Endophytes accumulate as tissue ages [9], [43], which have been demonstrated in leaf and needle [43][45], bark [45], xylem [45] and whole tree or whole forest [37]. In this study, nine taxa representing 87.5% of total isolates were isolated from perennial twig while only five taxa representing 43.8% of total isolates were from annual twigs. This also supports the age hypothesis presented at the beginning of this paragraph. However, the findings in Pinus tabulaeformis are contrary [41], perhaps the age difference was not big enough (one or two years difference). Aside from the lower number of taxa and isolates, annual twigs had statistically lower dominance and diversity indices (BP<0.01, Table 3). Since horizontal transmission of fungal endophytes is probably the rule for woody plants [16], these results suggest that this horizontal transmission is going on with age. Annual twigs and the bark of perennial twigs had a Bray-Curtis index of 0.63 and shared the same clad in Figure 5 with a bootstrap support of 96%. This result indicates that within annual twigs, the bark probably dominates the endophyte assemblage. This was not surveyed in this study.
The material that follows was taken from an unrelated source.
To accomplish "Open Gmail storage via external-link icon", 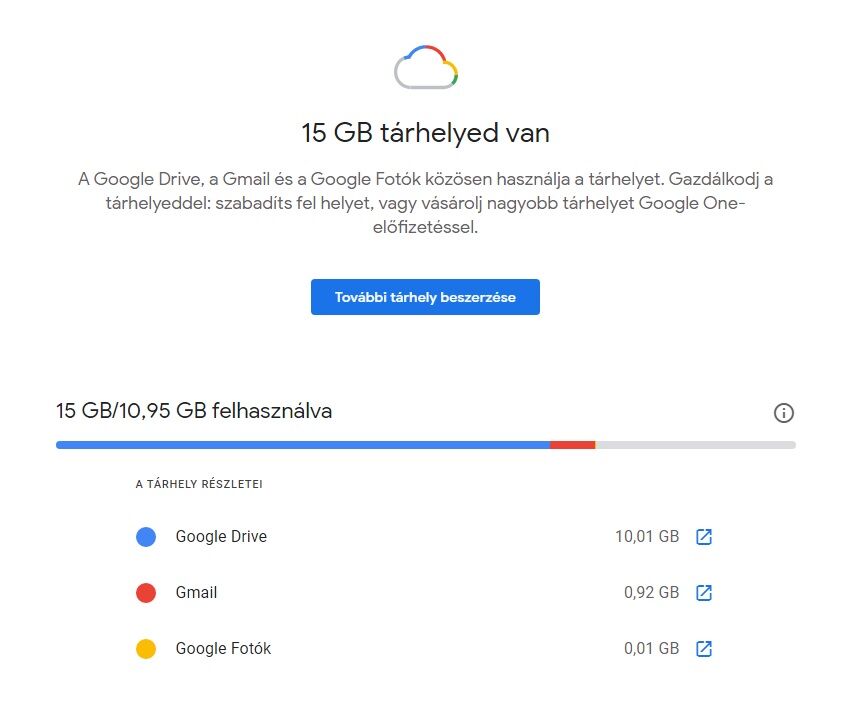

In comparison to the abundance of data on leaf and stem endophytes, few reports are focused on seed endophytes. Like this study, these limited data showed that seeds had significantly fewer fungal endophyte taxa, lower diversity and different assemblage to other tissues/organs. For example, only 4–12 species were recovered from seven plant oil seeds [46]. In endophytes from the seed of seven oil plants, only one plant had a Shannon’s index over 2.5 [46], and only two with Simpsons indices over 0.5 [46]. The seed of coffee’s (Coffea arabica) diversity index (Fisher’s alpha) was far less than that of stem and leaf (3.6 vs. 17.0 and 31.1, respectively) [47]. The predominant endophytes isolated from seeds of Pinus monticola were of Cladosporium s. lat., a contrast to needles in which enophytes belonging to Rhytismataceae dominated [18]. Although the seed and the annual twig grow out annually, both had lower diversity indices. In this study, the Bray-Curtis index was only 0.16, which indicated a low similarity in endophyte assemblage. These results suggested that tissue type determines the endophyte assemblage while the age determines the diversity, which has also been demonstrated in leaves [43], [44].

Acknowledgments

The authors also acknowledged Dr. Koichiro J. Yagi (University of Toronto) for correcting and smoothing the manuscript.

Funding Statement

The Research was co-funded by Educational Office of Heilongjiang Province (12513029) and the Fundamental Research Funds for the Central Universities (DL10BA13). The funders had no role in study design, data collection and analysis, decision to publish, or preparation of the manuscript.